保険証券について、商法においては、保険契約者の請求があった場合に発行するものとされ、その記載事項が定められていたが、保険法においては、保険契約者の請求がなくても保険契約の締結後遅滞なく発行するものとされ、また、保険法は共済契約にも適用され、共済契約では共済証書などの名称が用いられていることなどから、保険証券という名称を使用せず、契約締結時の書面交付という形で記載事項も含めて定められている。

なお、保険法の契約締結時の書面交付に関する規定は任意規定(法律の規定と異なる当事者間の合意があれば、その合意が法律の規定に優先される規定)とされていることから、従来どおり保険証券や共済証書といった名称を付することは許されるものと考えられている。

こうした保険法の制定を踏まえ、従来から印紙税法上、200円の印紙税が課税されていた保険証券について明確化が行われている。

従来は、印紙税法別表第一第10号で課税物件名「保険証券」、課税標準及び税率「一通につき200円」とされ、国税庁の印紙税法基本通達で「保険証券とは、保険者が保険契約の成立を証明するため、保険証券の名称を用いて保険契約者に交付するものをいう」、「保険証券として記載事項の一部を欠くものであっても保険証券としての効用を有するものは、第10号文書(保険証券)としてとして取り扱う」とされていた。

改正印紙税法別表第一では、「保険証券とは、保険証券その他名称のいかんを問わず、保険法その他の法令の規定により保険者が保険契約を締結したときに保険契約者に交付する書面(保険契約者からの再交付の請求による交付するものを含み、海外旅行保険等政令で定める保険契約に係るものを除く)をいう」と、「保険証券」の定義が新設された。
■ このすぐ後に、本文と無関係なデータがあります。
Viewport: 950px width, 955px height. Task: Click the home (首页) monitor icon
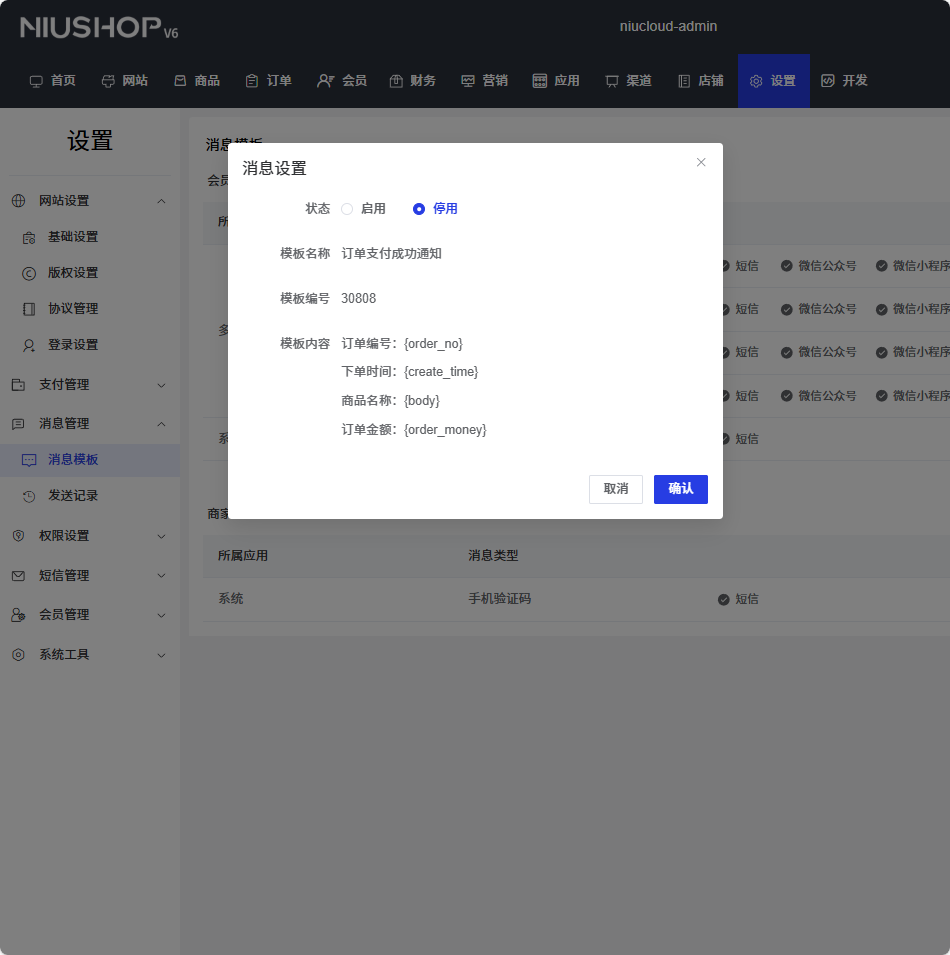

印紙税法施行令において、印紙税の課税対象となる保険証券に該当しない書面を交付する保険契約として、

(1)海外旅行保険契約、国内旅行保険契約

(2)航空機搭乗保険契約

(3)既に締結されている保険契約(既契約)について次のいずれかの定めがあり、その定めに基づき既契約を更新する保険契約

 イ)既契約の保険期間の満了に際し、保険者または保険契約者のいずれかから既契約を更新しない旨の意思表示がない場合は既契約を更新する旨の定め

 ロ)既契約の保険期間の満了に際し、新たに保険契約の締結を申し込む旨の書面を用いることなく、既契約の保険事故、保険金額等と同一の内容で既契約を更新する旨の定め

(4)共済契約

が挙げられている。

生命保険会社では、保険法の施行により約款を改定し、保険契約締結時に保険証券を発行することやその記載事項を規定する例が多い。

一方、生命保険会社の約款では、保険料の不支払による保険契約の失効後、一定期間内であれば保険契約を復活できるという条項を設けている例があるが、その際には、既契約も含め、保険証券を改めて発行しないという既定を設けている例もあるようである。

保険法の改正に伴う関連法の動向や、生命保険会社の取り組み等について引き続き注視していきたい。